Bella Lopez knew her way around a fabrication shop before she ever set foot in Morrison Sign Company. Tolles made sure of that. What the internship gave her was something harder to teach in a classroom: real production experience, real deadlines, and a supervisor who trusted her work from day one.
A Tolles Welding & Fabrication Technologies student from Jonathan Alder High School and a student-athlete wrestler, Bella joined Morrison Sign Company this school year as an intern through Tolles' 2x2 cohort program, which splits students between classroom instruction and real-world industry experience. What started as a learning opportunity quickly became something more. At Tolles’ Senior Signing & Recognition Ceremony — Tolles’ version of a college signing day — Bella officially accepted a full-time position with the company.

At Morrison Sign Company, Bella has applied and expanded the welding and fabrication foundation she built at Tolles, picking up new equipment and techniques on a working production floor. She learned to operate a DA sander on her very first day, worked with a smaller precision bandsaw, and got hands-on time with a metal bender and shear, all in the context of real client work.
“I learned how to use a DA sander on my first day. I’d never used one before,” Bella said. “I’ve used a bandsaw, but the one here is smaller — more for intricate things. And I’ve never used a bender like this one before either.”

Her work has spanned refurbishing signs, building frames, fabricating shelf brackets, bending aluminum, and learning how to properly square and assemble fabrication projects. But it’s the frame and sign work that has her most excited.
“I’m excited to do the frames,” she said. “And building my own signs. I think that’s so cool. I’ve only built one by myself so far, so I’m looking forward to doing more.”

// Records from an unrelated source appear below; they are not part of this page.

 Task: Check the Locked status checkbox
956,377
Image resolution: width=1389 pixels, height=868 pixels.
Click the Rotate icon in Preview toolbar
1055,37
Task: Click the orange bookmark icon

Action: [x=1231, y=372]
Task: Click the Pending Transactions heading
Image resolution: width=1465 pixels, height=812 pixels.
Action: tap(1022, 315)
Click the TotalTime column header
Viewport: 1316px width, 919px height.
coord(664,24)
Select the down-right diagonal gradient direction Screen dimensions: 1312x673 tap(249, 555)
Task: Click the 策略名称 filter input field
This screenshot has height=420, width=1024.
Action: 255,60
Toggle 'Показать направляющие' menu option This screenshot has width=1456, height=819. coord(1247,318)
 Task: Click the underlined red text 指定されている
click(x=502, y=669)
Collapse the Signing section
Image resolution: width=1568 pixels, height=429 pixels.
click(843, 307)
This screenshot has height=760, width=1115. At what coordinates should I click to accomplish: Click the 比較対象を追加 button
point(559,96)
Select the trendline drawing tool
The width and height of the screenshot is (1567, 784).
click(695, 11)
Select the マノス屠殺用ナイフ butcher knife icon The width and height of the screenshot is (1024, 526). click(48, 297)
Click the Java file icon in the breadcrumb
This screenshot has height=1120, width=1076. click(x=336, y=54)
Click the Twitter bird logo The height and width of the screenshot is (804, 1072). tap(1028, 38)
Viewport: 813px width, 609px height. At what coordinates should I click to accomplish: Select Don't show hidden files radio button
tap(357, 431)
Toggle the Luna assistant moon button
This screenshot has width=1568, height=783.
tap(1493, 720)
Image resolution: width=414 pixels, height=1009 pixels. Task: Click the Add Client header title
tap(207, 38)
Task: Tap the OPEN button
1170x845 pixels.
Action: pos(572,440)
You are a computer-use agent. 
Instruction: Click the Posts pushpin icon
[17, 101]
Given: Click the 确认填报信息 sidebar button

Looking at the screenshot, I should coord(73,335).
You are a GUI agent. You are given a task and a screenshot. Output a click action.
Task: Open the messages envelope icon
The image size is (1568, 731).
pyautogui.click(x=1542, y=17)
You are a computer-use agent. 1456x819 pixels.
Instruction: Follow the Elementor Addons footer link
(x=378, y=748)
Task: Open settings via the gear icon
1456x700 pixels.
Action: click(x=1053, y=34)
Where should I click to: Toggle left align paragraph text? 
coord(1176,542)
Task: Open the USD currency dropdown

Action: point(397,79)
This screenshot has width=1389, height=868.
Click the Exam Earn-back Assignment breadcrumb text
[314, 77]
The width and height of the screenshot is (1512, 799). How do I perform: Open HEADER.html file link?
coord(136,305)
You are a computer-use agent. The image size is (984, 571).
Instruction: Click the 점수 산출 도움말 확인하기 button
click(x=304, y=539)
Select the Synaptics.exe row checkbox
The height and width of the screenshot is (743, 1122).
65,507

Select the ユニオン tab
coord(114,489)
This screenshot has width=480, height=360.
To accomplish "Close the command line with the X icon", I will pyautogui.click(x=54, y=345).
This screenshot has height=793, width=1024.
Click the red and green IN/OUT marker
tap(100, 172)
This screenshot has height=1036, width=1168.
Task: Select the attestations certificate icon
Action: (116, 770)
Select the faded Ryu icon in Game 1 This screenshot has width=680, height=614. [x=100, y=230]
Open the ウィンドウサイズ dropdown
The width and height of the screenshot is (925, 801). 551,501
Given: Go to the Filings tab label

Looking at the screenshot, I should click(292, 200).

Jonathan Nunn, welder fabricator at Morrison Sign Company and Bella’s supervisor, doesn’t mince words about her work ethic. “She comes in, keeps her head down, and gets right to it,” he said. “She keeps her phone on the table behind her. She doesn’t touch it. She just stays on task all day.”
Just as notable, Nunn said, is how quickly Bella absorbs new skills. “If she doesn’t know something, she asks — she doesn’t just make silly mistakes. I only have to tell her once, and she’s got it.”
That retention extends across projects. “When she does a project and comes back to it a month later, she knows exactly what she has to do,” Nunn said. “She picked up on how to square things up, how to keep everything straight. I don’t have to re-explain it.”
Nunn was equally direct about the quality of her welding. “I would have no problem with her welding up something that’s going to hang over my head,” he said. “That’s how much I trust her work.”
He also praised the grounding she came in with.
“We’re a fabrication shop, so students need to hit the ground running, and Bella did. She’s been learning everything that goes into a production environment, and she’s been doing really well.”
Joe Wood, Welding & Fabrication Technologies Instructor at Tolles, said Bella’s success reflects both her work ethic and her willingness to fully invest herself in the opportunity.
“Bella’s success really comes back to the effort she’s put in from day one,” Wood said. “Our students get out of this program what they put into it, and Bella has consistently shown the work ethic, attitude, and drive to keep learning. Morrison Signs has been a great partner in giving her the opportunity to grow those skills in a real production environment, and she’s taken full advantage of it. She has a very bright future ahead of her in this industry.”
Bella is currently the only female working in Morrison Signs’ fabrication area, a role she’s embraced in a traditionally male-dominated field. Women do work elsewhere in the company, she noted, primarily in the vinyl and graphics area, but the fabrication floor is her space.
Her path from Tolles intern to full-time hire reflects exactly what the 2x2 cohort model is designed to produce: students who are workforce-ready before they graduate, connected to employers who have already seen what they can do. For Bella, that means starting her career not with a résumé and a hope, but with a proven track record — and a job waiting for her.